Task list =
- a) Answer the following questions using the forum thread titled "The Person Below Me":
(i) What does the abbreviation "TPBM" stand for?
(ii) What is Nibbles96 drinking while posting?
(iii) What color is the vehicle mistyjr has?
- b) Extend the forum thread titled "The Person Below Me" beyond its final post.

Text passage =
[Start]

# The Person Below Me



## Nibbles96 (Jul 25, 2009)

Very easy to play. I think an example with explain all of it:

PersonA: TPBM(short for the person below me) has a rabbit

PersonB: Yep! TPBM likes pizza.

and so on... 



I'll start:

TPBM has gotten poison ivy before.


----------



## Happi Bun (Jul 25, 2009)

Oh yes, more than once, and very badly!

TPBM has a pet Cat.


----------



## Nibbles96 (Jul 25, 2009)

Nope.
It is cloudy where TPBM lives.


----------



## SweetSassy (Jul 25, 2009)

Yes, very cloudy 



TPBM has a dog


----------



## Nibbles96 (Jul 25, 2009)

Not anymore. 
TPBM is drinking something right now. (Lol, I am drinking water!)


----------



## whaleyk98 (Jul 25, 2009)

Yup.
TPBM likes shopping.


----------



## BlueCamasRabbitry (Jul 25, 2009)

Somewhat. lol. I like going in to get what I want and then getting out asap. lol. Unless it's a farm store  

TPBM has more than 6 rabbits.


----------



## irishbunny (Jul 25, 2009)

Yup! 
TPBM likes chinese


----------



## SweetSassy (Jul 25, 2009)

Yes.

TPBM wants another rabbit.


----------



## Nibbles96 (Jul 25, 2009)

Not really, I mean, I wouldn't mind another one, but I'm happy with Nibbles. 
TPBM has bunny fur on his/her shirt right now


----------



## ani-lover (Jul 27, 2009)

lol of course 

tpbm has a laptop


----------



## irishbunny (Jul 28, 2009)

For now but I'm giving it back when my computer is fixed 
TPBM loves shoes


----------



## ani-lover (Jul 28, 2009)

very true.

tpbm has a bun sitting next to them


----------



## YukonDaisy (May 2, 2010)

yes

TPBM eats an apple everyday.


----------



## kirsterz09 (May 3, 2010)

Nope
TPBM has blue eyes


----------



## Bassetluv (May 15, 2010)

Close (hazel, sometimes they look blue).

TPBM has a university degree.


----------



## kirsterz09 (May 16, 2010)

Not yet but have just started a degree at home

TTBM has a green car


----------



## mistyjr (May 25, 2010)

No, Have's a gold van.

TPBM haves children


----------



## kirsterz09 (May 25, 2010)

nope not yet,

TPBM owns a horse


----------



## Yield (May 25, 2010)

Nope, no horse!

TPBM has milk in their fridge!


----------



## mistyjr (May 25, 2010)

Yes, Both (white & chocolate).

TPBM haves lots of rabbits?


----------



## Happi Bun (May 26, 2010)

Nope, I don't think three counts as 'lots'. Though to some it might!

[End]

Extracted material =
[Start]

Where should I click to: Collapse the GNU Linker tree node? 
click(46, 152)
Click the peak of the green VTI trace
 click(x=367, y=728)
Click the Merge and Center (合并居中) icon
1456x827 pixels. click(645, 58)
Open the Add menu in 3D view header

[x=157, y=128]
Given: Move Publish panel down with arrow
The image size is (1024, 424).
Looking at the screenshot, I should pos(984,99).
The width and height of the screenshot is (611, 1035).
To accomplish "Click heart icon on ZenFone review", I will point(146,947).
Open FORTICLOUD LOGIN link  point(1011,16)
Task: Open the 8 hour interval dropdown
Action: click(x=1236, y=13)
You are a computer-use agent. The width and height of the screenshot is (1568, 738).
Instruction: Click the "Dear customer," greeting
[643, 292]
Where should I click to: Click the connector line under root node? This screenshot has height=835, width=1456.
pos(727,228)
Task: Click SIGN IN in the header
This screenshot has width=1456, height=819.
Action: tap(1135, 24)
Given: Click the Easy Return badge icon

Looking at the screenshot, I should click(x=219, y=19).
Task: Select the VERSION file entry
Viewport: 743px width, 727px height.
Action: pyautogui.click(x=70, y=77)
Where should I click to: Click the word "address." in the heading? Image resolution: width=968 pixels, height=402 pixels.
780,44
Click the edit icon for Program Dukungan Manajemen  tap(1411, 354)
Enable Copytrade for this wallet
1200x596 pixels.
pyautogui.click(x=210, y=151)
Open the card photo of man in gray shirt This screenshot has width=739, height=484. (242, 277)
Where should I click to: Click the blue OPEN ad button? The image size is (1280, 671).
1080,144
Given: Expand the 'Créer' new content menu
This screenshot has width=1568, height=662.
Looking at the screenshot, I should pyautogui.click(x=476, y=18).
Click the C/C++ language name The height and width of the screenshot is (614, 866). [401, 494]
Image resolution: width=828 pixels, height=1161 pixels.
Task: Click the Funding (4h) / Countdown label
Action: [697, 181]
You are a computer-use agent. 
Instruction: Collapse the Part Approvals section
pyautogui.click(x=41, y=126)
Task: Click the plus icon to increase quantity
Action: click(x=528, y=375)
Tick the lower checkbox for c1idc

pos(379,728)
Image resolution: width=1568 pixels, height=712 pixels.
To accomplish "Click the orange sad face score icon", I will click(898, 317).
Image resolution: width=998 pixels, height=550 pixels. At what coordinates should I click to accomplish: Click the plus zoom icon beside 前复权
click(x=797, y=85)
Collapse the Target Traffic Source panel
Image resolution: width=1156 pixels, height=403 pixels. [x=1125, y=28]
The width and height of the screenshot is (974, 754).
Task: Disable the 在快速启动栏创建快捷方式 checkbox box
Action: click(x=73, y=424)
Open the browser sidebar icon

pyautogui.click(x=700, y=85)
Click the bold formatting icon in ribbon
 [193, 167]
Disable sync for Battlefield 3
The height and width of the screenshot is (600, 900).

[End]

Solved problems =
- a)
(i) The person below me
(ii) Water
(iii) Gold (a gold van)

- b)
TPBM likes Alternative Rock Music...


----------



## YukonDaisy (May 29, 2010)

Yep.

TPBM is at work


----------



## kirsterz09 (May 30, 2010)

well yes and no cuz i work from home but not right now,

TPBM has a goldfish


----------



## YukonDaisy (May 30, 2010)

Yes.

TPBM feeds wild birds.


----------



## kirsterz09 (May 31, 2010)

yup,

TPBM likes milkshakes


----------



## fuzz16 (May 31, 2010)

mmmm i do but not the brainfreezes

TPBM is wishing for snow again


----------



## Mrs. PBJ (May 31, 2010)

Nope 

TPBM Likes to eat ice cream


----------



## kirsterz09 (May 31, 2010)

yes but having to restrict myself due to dieting 

TPBM has been to disneyworld


----------



## Yield (May 31, 2010)

Nope ))):
TPBM likes lemonade!


----------



## kirsterz09 (May 31, 2010)

yes

TPBM likes the tv show family guy


----------



## YukonDaisy (May 31, 2010)

Yes.

TPBM has a black cat.


----------



## kirsterz09 (May 31, 2010)

yep a black persian who got stung by a bee today 

TPBM loves drawing


----------



## irishbunny (Jun 5, 2010)

Not really

TPBM is a 'Sex and the City' fan


----------



## kirsterz09 (Jun 5, 2010)

nope
TPBM likes football


----------



## Yield (Jun 5, 2010)

No way! XD
TPBM has texting


----------



## missyscove (Jun 21, 2010)

Yes, couldn't imagine life without it again.

TPBM is a certified scuba diver.


----------



## YukonDaisy (Jun 24, 2010)

Nope, I'm scared of water.

TPBM is an AC/DC fan.


----------



## rabbitsrock_love (Aug 7, 2010)

nope.

tpbm gives carrots:carrot to their buns.


----------



## Jaded (Sep 17, 2010)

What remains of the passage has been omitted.